Fig. 1 - Trempeleau County, the study area, shown in red.

Methodology

Once ArcMap was opened, the environments were set so that the workspace was assigned to my personal geodatabase, the coordinate system set to UTM 15N, output cell size at 30m, and the raster analysis mask set to the Trempeleau County feature class. Once the preliminary settings were defined, the next step was to tackle each objective one by one. All distances are in meters (m).
The first objective was to measure the impact on streams. The geodatabase for Trempeleau County was utilized to find the stream feature class called DNR-Hyro-junction. This feature contains many different types of streams such as combinations of Primary and Secondary streams, Perennial and Annual, and Overland and Instream flow. Using all of the combinations of streams meant that pretty much the whole county was streams. Running a Euclidean Distance on this would have not made much sense as the whole county would be considered a hazard area. Plus, not all of these streams are not around all of the time. To select the appropriate streams, a query was run to extract streams that were Perennial, Primary or Secondary, and Instream flow which would be the main streams in the county.
Fig. 2 - Queried streams used for Objective 1. 
After the correct streams were selected, a Euclidean Distance was run based off of the streams feature class. Any time Euclidean Distance is used in this project, the processing extent needs to be greater than the size of Trempeleau County or else the extent will not extend to cover the whole county. From this, the Extract by Mask tool can be used to clip the Euclidean Distance to the extent of the county.

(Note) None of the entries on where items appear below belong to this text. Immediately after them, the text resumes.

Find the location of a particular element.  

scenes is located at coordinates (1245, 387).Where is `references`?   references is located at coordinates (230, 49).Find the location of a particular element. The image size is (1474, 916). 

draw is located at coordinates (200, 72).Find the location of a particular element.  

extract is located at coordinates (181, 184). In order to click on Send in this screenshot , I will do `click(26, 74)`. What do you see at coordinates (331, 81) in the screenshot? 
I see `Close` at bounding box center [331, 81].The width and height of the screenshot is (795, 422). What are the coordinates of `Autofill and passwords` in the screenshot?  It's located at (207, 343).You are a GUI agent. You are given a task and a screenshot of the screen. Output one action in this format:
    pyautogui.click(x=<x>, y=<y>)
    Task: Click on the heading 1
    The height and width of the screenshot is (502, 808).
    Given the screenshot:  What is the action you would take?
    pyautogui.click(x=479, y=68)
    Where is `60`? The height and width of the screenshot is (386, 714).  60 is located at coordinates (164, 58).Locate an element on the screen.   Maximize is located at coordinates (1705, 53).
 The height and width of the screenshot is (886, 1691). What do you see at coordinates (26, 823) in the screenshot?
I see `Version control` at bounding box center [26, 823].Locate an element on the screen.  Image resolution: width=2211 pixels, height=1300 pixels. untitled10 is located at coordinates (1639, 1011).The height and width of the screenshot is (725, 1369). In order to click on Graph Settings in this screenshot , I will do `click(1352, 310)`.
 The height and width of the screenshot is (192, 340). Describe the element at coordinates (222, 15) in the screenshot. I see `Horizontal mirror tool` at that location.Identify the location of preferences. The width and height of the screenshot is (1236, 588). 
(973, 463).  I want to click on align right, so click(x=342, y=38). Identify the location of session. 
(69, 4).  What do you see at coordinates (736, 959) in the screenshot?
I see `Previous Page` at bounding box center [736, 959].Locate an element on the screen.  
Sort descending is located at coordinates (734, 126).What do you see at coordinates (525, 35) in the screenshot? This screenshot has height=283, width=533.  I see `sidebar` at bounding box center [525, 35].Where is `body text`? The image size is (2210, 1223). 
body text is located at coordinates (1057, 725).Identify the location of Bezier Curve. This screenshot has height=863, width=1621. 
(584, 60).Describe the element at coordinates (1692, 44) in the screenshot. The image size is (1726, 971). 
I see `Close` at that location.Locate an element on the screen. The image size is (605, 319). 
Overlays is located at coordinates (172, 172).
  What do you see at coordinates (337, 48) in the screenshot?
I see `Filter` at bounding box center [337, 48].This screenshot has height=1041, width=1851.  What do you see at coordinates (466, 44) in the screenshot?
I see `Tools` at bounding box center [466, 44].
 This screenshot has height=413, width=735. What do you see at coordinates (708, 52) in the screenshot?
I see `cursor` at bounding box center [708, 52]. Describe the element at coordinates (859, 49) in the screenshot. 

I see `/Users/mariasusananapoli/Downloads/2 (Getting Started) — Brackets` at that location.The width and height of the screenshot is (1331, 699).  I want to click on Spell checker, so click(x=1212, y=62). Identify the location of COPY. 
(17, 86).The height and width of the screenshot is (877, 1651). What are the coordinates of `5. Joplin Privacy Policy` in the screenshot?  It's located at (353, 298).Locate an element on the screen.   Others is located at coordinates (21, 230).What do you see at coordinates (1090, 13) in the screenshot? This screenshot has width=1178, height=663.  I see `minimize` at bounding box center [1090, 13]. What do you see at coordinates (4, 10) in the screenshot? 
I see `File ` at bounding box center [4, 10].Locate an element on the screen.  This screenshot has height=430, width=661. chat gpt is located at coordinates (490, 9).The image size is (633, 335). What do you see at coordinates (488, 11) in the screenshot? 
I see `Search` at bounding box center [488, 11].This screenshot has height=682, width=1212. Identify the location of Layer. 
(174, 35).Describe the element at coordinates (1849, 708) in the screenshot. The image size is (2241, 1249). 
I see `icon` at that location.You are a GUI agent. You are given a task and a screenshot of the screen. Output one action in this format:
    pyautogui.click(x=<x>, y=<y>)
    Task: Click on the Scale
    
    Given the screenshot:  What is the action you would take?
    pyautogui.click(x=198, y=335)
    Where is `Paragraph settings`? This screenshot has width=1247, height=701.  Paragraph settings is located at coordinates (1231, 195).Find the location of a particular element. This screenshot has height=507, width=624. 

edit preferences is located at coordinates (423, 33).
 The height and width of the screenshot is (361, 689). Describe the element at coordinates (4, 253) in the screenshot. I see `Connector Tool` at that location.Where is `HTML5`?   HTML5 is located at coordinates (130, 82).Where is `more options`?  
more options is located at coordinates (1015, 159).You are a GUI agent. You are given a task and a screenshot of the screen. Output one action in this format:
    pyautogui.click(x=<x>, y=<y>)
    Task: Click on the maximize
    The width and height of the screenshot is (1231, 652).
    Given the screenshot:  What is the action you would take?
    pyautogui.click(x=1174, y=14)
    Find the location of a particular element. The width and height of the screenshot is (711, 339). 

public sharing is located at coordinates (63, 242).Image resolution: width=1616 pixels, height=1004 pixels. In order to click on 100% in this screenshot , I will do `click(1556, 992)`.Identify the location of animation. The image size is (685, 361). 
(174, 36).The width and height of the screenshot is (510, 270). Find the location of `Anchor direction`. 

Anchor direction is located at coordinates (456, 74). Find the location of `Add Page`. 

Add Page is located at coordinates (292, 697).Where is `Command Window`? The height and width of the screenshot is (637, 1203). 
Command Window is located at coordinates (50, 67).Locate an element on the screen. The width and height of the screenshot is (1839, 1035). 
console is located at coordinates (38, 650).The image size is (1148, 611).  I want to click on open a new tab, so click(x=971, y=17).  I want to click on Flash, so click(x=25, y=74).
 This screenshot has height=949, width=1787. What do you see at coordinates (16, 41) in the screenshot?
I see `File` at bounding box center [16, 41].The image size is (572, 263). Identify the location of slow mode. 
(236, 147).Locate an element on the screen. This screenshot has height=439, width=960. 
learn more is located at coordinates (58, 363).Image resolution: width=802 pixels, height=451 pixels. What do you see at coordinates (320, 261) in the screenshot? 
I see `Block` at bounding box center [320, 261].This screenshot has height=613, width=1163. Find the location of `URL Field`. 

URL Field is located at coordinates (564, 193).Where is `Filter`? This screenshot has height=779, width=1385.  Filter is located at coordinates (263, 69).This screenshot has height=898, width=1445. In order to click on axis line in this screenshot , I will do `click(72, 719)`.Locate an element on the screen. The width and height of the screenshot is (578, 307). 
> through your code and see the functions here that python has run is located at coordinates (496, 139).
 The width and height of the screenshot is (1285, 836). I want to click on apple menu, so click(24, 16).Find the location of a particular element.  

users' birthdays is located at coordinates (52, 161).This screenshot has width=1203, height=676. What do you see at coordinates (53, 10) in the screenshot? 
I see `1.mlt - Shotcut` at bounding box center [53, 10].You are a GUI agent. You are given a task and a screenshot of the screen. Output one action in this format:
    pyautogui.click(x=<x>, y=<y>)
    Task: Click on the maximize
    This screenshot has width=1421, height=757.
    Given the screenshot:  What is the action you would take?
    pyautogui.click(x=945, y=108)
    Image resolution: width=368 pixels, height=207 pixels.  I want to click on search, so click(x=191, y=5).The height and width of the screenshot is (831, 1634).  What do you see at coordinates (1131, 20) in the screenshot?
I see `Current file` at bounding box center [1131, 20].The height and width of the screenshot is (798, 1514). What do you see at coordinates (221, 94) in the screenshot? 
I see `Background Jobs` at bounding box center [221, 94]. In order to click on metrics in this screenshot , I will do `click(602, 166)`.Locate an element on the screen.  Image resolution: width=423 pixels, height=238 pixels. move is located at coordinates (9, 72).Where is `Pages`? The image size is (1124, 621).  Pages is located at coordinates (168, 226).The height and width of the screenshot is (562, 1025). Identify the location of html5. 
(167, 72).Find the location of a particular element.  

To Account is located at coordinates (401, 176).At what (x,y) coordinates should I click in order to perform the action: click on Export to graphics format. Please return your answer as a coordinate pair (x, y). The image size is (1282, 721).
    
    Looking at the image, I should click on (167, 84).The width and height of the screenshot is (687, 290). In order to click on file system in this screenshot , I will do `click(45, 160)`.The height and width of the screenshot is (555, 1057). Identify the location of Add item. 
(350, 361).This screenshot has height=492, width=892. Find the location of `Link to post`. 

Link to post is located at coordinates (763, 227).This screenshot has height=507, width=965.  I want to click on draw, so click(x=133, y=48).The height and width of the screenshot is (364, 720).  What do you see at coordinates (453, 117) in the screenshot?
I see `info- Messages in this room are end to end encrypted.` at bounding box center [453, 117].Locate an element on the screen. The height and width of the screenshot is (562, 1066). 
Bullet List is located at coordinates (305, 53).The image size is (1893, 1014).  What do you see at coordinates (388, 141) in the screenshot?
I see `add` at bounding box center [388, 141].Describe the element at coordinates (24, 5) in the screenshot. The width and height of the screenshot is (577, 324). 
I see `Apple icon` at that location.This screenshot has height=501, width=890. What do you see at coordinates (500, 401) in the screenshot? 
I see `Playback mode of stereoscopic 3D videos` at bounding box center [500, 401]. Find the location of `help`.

Fig. 3 - The first Euclidean Distance to ensure complete coverage of Trempeleau County.
Fig. 4 - Euclidean Distance from streams after Extract by Mask tool was used. 
The next step was to reclassify the distances into 3 classes (High, Medium, Low). Since streams are such a precious resource, it was decided to give them a lot of breathing room. The following are the class breaks: (0-500) a 3, (500.1-1000) a 2, and (1000.1-10305) a 1.
Fig. 5 - Stream distance class breaks.

Fig. 6 - The model used to run Euclidean Distance and then reclassify the distances from streams.
Objective 2 wants us to assess the risk to prime farmland. Once again, the Trempeleau County geodatabase was used to extract this information. There are varying types of farmland denoted by their production rates.Areas of prime farmland were identified through the attribute table and then extracted.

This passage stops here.